──────── Data for the task ────────

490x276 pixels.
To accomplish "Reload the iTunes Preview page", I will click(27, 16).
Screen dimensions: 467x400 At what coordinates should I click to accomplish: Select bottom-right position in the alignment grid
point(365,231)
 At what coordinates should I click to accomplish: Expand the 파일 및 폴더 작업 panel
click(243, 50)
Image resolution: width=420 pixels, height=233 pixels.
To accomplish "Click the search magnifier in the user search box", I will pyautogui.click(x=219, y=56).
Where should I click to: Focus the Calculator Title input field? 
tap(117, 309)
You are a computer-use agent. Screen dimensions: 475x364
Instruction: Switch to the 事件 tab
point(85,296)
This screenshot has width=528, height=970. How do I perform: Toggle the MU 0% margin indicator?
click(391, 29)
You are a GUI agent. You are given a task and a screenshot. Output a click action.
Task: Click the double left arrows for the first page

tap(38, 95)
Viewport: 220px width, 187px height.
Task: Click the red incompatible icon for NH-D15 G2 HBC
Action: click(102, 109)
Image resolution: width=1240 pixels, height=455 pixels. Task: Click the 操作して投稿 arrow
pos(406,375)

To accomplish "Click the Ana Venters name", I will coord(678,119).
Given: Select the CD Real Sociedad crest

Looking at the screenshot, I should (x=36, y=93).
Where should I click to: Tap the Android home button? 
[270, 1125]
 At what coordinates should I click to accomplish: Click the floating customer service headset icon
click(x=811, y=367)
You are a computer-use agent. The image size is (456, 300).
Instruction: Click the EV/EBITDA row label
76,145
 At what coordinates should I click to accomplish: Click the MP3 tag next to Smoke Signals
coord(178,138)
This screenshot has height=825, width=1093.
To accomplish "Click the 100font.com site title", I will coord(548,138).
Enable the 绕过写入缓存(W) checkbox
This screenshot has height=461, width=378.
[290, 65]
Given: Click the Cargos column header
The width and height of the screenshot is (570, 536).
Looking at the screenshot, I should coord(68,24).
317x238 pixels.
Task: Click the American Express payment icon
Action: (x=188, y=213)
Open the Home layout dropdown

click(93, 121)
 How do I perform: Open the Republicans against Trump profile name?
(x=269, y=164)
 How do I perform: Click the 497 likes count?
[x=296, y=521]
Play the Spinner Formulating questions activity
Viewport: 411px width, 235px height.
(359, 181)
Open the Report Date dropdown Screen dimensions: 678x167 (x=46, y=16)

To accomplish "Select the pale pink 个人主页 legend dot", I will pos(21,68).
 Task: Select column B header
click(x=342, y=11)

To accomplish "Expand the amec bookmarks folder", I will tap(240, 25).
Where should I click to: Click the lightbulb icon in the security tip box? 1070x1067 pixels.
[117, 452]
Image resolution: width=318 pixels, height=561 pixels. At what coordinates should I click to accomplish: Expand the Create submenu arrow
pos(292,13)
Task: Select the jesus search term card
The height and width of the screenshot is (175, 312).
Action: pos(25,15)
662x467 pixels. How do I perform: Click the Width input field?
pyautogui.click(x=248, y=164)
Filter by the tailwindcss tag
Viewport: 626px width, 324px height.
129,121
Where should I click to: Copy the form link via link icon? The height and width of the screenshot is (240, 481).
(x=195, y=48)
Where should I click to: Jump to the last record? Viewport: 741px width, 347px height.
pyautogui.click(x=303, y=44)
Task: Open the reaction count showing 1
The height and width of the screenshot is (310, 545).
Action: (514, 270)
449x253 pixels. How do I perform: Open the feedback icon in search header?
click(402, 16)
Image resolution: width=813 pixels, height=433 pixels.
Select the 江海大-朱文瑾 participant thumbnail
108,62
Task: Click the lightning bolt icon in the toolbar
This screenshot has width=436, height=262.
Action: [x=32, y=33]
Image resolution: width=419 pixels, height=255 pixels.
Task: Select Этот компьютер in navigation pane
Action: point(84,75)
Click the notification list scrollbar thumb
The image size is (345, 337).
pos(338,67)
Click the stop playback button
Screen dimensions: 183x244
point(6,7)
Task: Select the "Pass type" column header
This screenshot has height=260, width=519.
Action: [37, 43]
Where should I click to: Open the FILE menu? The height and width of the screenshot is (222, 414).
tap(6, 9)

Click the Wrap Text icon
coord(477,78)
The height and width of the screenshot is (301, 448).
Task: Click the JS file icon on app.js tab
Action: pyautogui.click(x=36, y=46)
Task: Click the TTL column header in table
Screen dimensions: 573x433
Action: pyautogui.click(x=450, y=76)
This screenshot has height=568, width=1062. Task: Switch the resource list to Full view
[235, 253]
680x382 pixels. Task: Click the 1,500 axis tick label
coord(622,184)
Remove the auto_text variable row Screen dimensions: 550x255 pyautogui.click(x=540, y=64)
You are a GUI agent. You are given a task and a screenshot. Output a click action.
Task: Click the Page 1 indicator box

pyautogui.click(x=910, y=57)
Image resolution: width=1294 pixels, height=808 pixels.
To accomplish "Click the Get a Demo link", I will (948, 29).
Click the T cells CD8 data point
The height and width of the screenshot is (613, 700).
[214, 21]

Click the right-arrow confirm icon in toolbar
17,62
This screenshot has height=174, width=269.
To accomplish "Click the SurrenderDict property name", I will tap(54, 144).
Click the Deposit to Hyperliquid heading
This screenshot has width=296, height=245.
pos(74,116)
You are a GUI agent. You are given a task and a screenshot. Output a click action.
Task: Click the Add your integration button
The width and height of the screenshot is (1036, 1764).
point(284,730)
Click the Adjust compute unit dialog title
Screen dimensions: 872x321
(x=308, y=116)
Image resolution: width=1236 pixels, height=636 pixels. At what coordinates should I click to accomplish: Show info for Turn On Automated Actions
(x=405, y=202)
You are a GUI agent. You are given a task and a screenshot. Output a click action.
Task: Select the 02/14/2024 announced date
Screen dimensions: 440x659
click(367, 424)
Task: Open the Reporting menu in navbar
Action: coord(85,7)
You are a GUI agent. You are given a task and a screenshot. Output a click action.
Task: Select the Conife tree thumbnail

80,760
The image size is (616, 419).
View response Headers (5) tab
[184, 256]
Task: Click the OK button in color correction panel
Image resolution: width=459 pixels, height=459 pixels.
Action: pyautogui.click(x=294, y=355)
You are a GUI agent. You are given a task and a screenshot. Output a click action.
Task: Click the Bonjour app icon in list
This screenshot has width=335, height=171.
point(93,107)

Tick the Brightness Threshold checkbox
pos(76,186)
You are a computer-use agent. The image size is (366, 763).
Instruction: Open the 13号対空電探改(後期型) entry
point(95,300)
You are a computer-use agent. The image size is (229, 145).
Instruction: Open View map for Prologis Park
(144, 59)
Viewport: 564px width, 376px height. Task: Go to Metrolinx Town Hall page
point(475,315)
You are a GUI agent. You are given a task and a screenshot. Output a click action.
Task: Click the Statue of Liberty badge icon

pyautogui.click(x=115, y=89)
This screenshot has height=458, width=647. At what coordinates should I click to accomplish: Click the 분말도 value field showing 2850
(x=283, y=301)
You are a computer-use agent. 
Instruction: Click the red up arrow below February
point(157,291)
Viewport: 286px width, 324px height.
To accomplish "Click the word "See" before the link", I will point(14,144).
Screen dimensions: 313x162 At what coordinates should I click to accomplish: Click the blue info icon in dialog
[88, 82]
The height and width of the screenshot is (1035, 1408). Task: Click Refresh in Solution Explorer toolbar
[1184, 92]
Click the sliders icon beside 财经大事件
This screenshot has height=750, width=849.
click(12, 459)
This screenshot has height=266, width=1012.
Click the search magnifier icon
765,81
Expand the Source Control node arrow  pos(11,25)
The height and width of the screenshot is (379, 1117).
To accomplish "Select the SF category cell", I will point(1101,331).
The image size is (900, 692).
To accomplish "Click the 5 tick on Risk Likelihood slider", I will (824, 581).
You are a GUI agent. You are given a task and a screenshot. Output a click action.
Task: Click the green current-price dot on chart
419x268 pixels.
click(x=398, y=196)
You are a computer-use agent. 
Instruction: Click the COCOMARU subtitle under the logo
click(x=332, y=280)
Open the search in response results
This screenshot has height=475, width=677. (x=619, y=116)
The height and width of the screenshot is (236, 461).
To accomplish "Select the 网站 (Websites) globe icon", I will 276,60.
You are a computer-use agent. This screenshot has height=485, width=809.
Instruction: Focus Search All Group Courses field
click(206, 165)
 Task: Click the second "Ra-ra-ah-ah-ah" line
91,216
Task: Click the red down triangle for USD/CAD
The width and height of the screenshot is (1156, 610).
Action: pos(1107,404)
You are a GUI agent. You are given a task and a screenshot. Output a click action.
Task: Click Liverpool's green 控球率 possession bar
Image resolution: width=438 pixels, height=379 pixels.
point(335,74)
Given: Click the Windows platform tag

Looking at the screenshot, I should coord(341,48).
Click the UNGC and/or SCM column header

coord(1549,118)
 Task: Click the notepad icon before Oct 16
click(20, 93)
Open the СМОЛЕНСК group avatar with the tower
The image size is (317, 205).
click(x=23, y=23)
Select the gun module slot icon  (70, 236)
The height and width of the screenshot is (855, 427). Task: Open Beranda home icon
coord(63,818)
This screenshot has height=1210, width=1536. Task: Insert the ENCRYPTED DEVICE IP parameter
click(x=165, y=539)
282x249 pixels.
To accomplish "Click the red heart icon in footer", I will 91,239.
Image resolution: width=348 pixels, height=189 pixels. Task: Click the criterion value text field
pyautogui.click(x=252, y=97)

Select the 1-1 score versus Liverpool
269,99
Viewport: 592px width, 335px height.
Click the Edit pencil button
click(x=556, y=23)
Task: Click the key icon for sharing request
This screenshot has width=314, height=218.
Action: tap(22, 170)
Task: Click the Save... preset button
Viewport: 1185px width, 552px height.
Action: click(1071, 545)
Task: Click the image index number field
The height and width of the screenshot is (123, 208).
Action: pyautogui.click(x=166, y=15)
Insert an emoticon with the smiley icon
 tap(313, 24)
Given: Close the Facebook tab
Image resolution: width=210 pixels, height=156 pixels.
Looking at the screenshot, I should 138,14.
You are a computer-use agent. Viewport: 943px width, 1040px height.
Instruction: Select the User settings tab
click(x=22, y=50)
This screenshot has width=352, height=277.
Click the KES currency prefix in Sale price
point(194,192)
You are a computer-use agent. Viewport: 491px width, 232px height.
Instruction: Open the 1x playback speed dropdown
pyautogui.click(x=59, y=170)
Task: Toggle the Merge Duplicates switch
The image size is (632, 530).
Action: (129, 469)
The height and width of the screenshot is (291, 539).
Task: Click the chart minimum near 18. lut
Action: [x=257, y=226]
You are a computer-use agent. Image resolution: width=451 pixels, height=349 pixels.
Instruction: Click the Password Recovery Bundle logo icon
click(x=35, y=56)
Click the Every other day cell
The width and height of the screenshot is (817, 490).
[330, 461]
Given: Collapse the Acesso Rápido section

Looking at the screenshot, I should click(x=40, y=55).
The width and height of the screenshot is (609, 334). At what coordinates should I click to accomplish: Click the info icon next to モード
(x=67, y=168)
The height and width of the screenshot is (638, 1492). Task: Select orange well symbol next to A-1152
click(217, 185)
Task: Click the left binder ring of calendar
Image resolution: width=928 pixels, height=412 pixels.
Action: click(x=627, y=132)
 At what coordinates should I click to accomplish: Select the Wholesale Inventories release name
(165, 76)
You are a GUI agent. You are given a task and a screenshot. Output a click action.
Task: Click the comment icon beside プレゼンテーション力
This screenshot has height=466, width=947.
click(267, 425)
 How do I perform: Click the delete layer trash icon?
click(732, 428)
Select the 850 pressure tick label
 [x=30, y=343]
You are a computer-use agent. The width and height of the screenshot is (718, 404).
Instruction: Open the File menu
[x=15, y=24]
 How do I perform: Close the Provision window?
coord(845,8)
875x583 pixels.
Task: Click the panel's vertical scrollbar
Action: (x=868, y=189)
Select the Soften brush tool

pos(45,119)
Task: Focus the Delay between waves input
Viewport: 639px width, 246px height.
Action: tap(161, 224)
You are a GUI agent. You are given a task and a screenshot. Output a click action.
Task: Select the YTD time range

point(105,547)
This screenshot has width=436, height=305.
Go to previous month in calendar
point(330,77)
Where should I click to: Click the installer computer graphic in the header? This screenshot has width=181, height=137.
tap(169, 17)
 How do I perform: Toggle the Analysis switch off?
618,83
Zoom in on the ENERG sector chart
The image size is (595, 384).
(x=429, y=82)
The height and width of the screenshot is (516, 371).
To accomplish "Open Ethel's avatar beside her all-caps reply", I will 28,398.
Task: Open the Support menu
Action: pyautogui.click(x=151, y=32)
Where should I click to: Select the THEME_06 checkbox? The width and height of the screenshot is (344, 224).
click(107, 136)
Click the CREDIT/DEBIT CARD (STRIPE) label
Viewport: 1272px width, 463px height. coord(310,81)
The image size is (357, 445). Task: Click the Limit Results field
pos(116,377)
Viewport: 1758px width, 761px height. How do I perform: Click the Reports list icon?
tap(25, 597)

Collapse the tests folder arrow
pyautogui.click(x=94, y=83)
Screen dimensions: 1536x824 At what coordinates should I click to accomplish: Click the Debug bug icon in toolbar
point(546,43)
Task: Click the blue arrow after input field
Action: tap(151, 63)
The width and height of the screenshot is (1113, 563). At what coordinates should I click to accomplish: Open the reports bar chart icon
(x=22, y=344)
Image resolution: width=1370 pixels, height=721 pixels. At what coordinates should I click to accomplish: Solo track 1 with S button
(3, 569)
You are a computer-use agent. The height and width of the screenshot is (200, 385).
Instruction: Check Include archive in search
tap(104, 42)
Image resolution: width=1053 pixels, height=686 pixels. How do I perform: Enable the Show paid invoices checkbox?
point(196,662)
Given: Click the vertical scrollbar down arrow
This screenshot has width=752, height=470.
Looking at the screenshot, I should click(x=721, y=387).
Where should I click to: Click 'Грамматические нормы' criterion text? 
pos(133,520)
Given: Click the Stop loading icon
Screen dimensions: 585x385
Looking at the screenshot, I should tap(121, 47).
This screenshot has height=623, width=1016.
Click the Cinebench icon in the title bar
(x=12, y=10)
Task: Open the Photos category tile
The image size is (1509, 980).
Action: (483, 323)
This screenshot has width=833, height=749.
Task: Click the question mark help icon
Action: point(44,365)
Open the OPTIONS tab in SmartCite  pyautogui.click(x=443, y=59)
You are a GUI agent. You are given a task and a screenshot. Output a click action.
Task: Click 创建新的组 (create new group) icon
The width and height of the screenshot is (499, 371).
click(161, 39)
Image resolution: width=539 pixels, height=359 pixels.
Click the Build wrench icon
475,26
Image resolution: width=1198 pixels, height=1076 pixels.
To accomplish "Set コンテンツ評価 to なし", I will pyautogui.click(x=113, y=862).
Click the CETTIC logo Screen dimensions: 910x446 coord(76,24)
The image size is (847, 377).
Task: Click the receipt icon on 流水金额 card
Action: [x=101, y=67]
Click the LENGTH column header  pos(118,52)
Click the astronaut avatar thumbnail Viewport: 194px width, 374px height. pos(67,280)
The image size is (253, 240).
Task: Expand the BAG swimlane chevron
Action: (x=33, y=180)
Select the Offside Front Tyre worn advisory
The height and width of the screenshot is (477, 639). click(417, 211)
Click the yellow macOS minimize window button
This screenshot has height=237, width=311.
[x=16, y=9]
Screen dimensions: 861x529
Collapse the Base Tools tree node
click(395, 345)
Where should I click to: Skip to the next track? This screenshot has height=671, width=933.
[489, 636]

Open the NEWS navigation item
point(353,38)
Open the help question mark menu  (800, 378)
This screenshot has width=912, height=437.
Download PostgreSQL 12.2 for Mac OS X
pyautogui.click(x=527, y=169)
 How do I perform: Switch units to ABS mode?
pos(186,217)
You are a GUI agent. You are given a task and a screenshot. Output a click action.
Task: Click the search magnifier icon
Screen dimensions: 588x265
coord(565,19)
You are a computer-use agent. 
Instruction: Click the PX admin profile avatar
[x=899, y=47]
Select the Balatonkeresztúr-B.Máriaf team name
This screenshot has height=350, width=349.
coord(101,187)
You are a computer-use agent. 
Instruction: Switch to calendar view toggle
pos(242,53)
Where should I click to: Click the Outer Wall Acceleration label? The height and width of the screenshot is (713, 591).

────────

## Problem
Return a word-for-word copy of the lines above from the one holding "Click the Cinebench icon in the title bar" through the one holding "Open the OPTIONS", with both of them included and nothing besides.

## Answer below
Click the Cinebench icon in the title bar
(x=12, y=10)
Task: Open the Photos category tile
The image size is (1509, 980).
Action: (483, 323)
This screenshot has width=833, height=749.
Task: Click the question mark help icon
Action: point(44,365)
Open the OPTIONS tab in SmartCite  pyautogui.click(x=443, y=59)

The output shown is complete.